* **EXERCISE PROMPT**: Return only the lines from the one that contains "Task: Click the edit pencil icon" through the last line of the records below, exactly as they stand. Pictures are not part of the copy.
· · ·
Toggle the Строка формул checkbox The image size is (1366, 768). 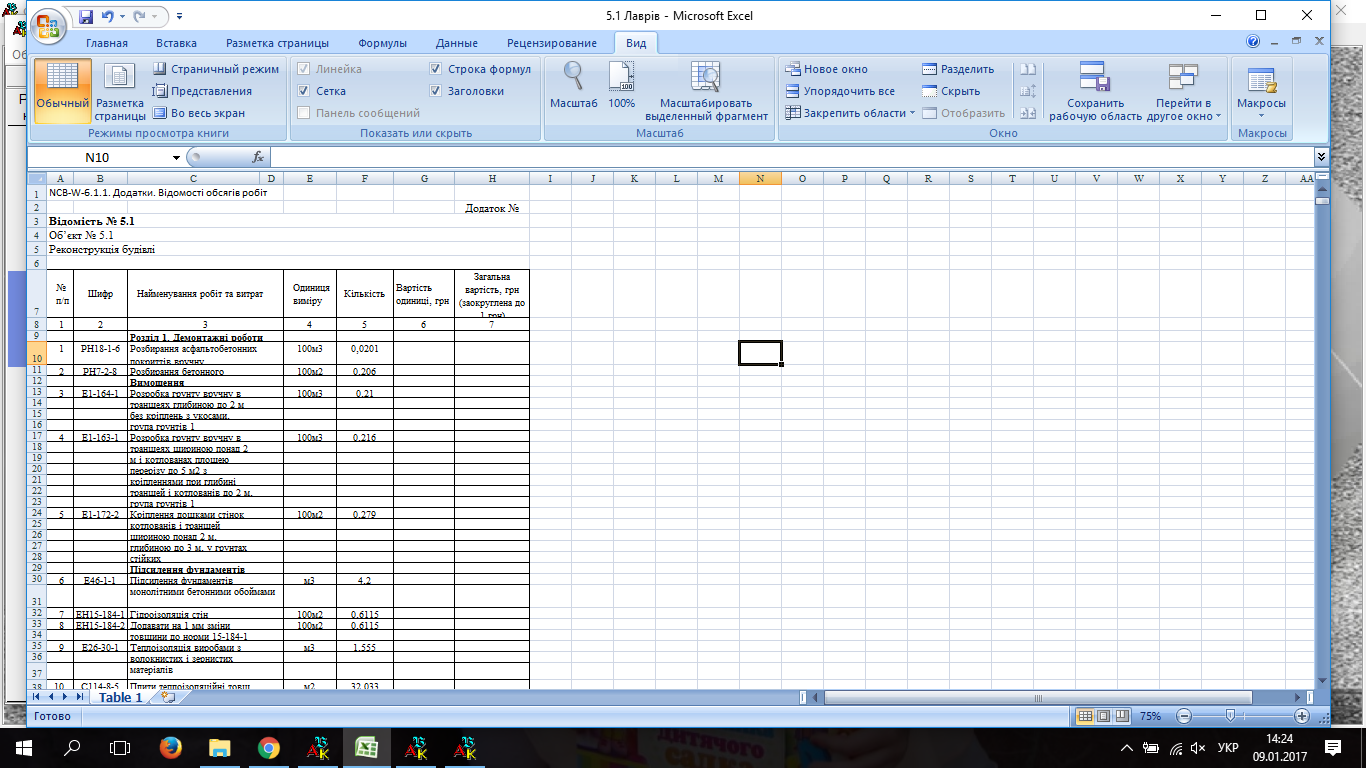pos(436,69)
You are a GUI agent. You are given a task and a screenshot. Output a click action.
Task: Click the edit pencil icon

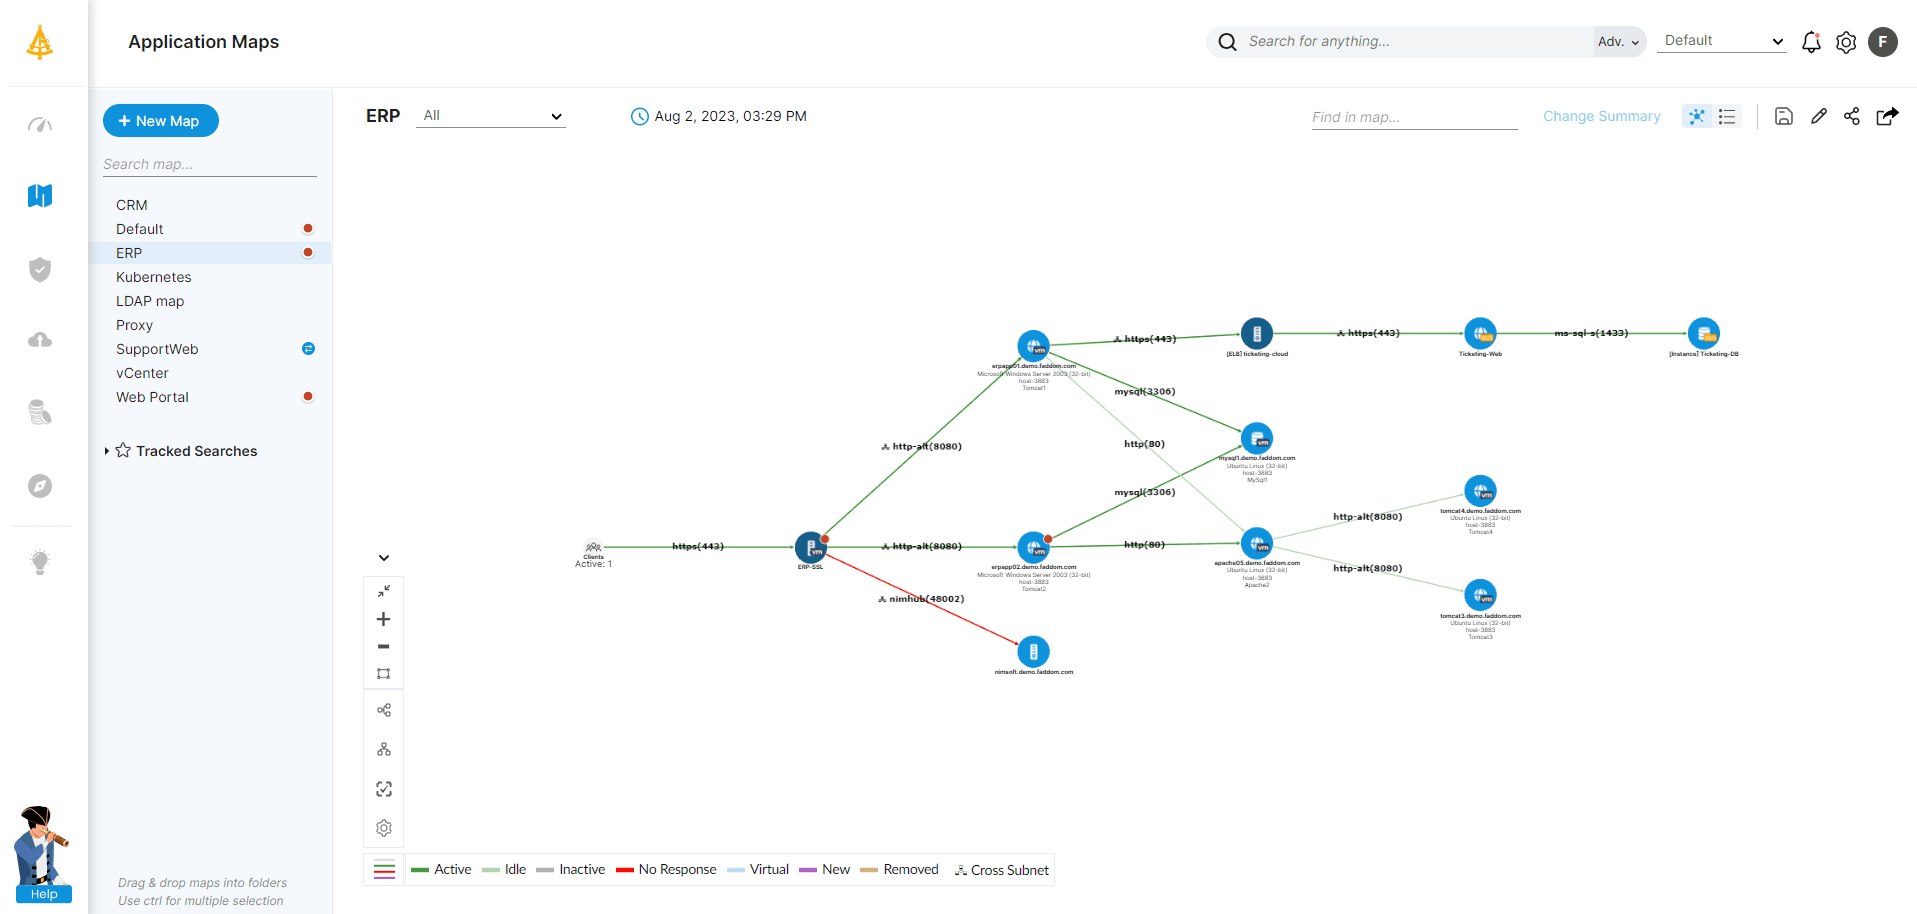(x=1818, y=116)
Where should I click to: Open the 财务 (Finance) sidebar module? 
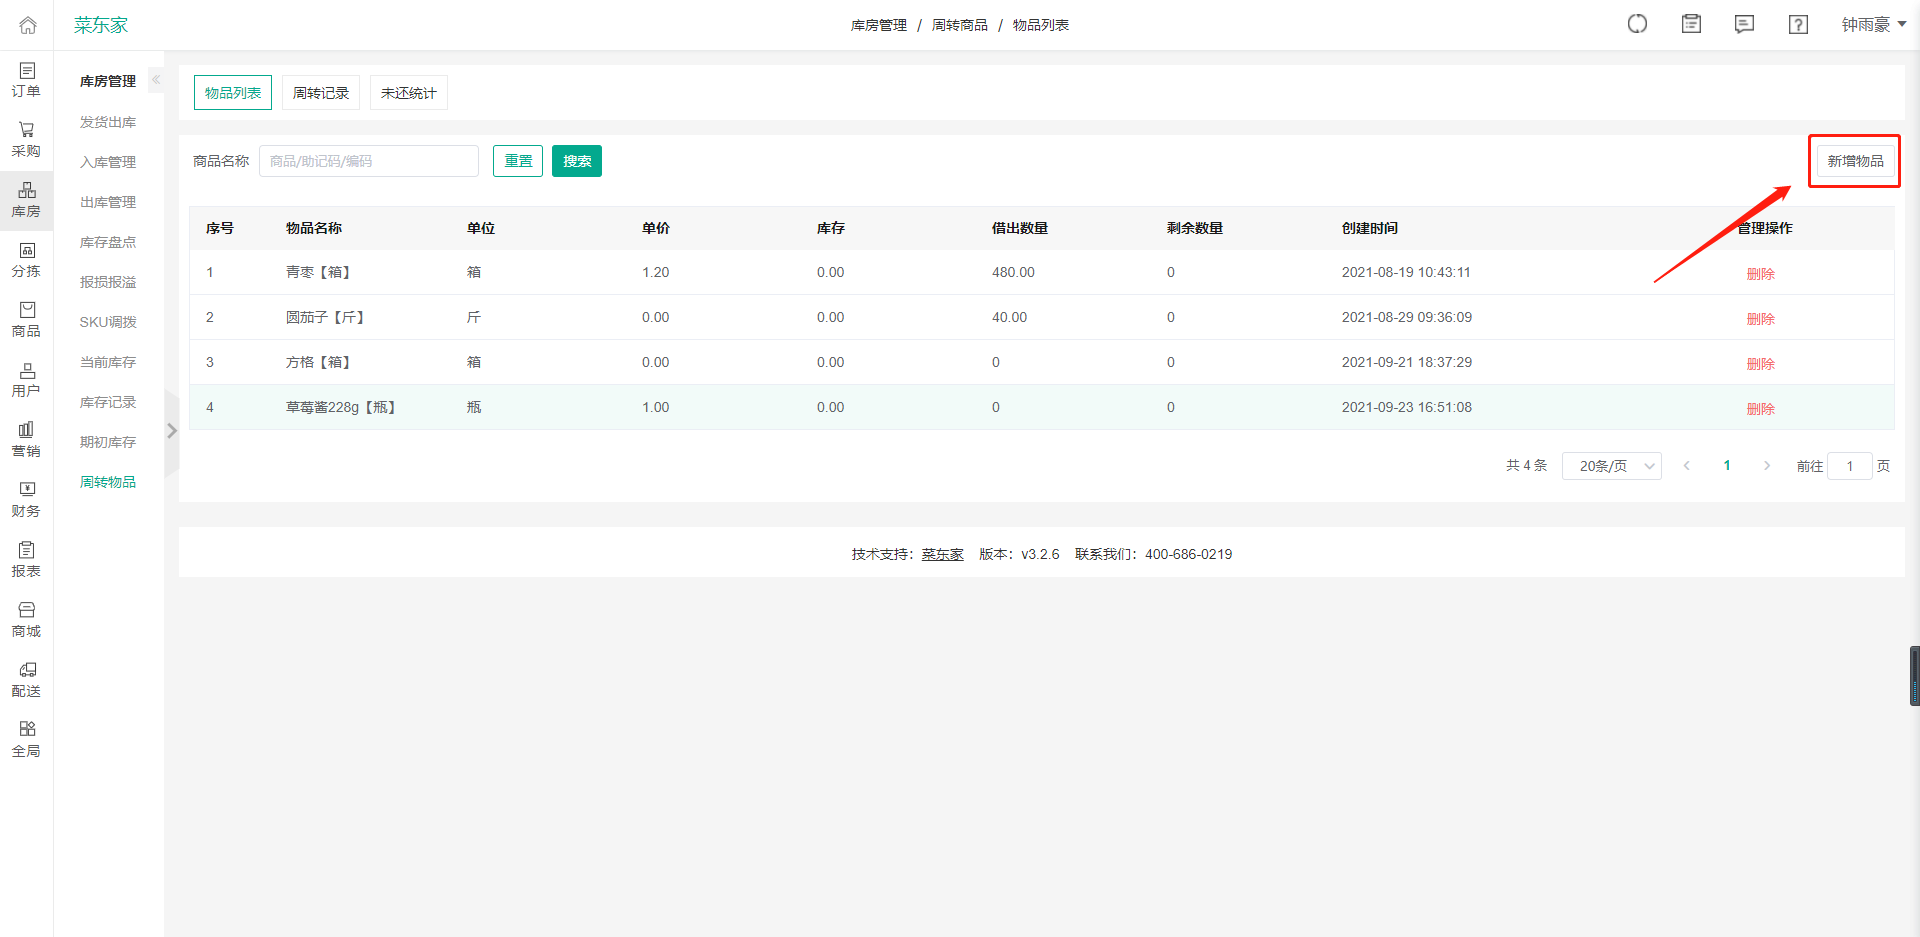[26, 500]
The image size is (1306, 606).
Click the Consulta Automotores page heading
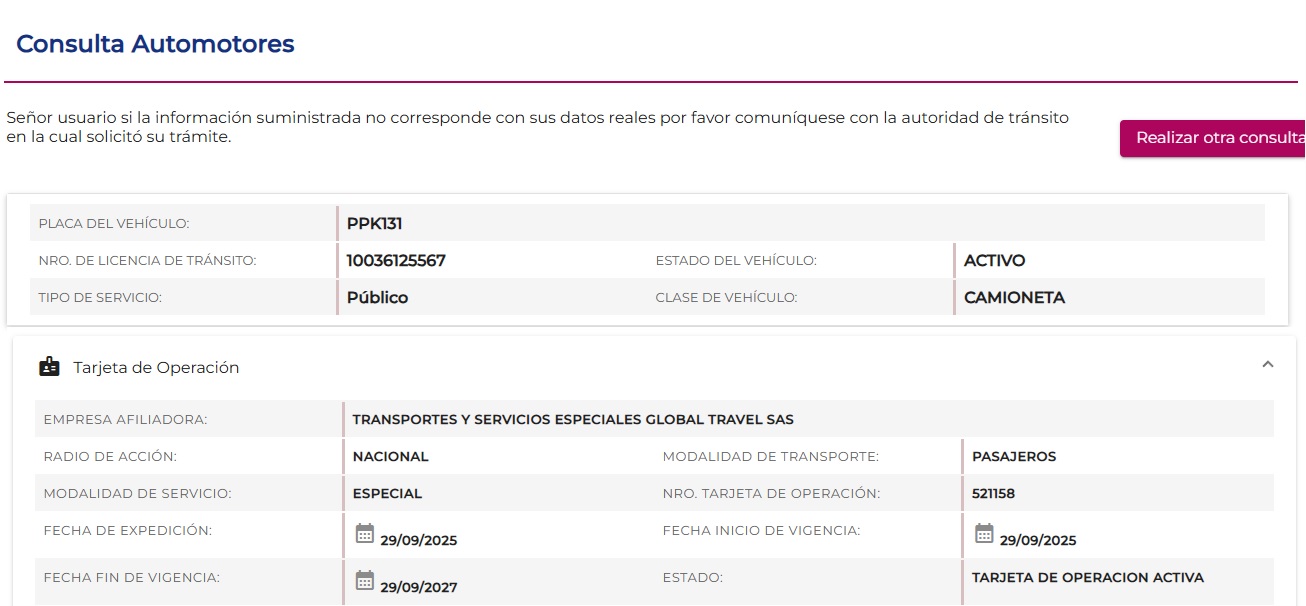(x=155, y=44)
· · ·
* **ANSWER SECTION**:
Task: Click the edit pencil icon

(x=1818, y=116)
Where should I click to: Open the 财务 (Finance) sidebar module? 
[26, 500]
The image size is (1306, 606).
Click the Consulta Automotores page heading
(x=155, y=44)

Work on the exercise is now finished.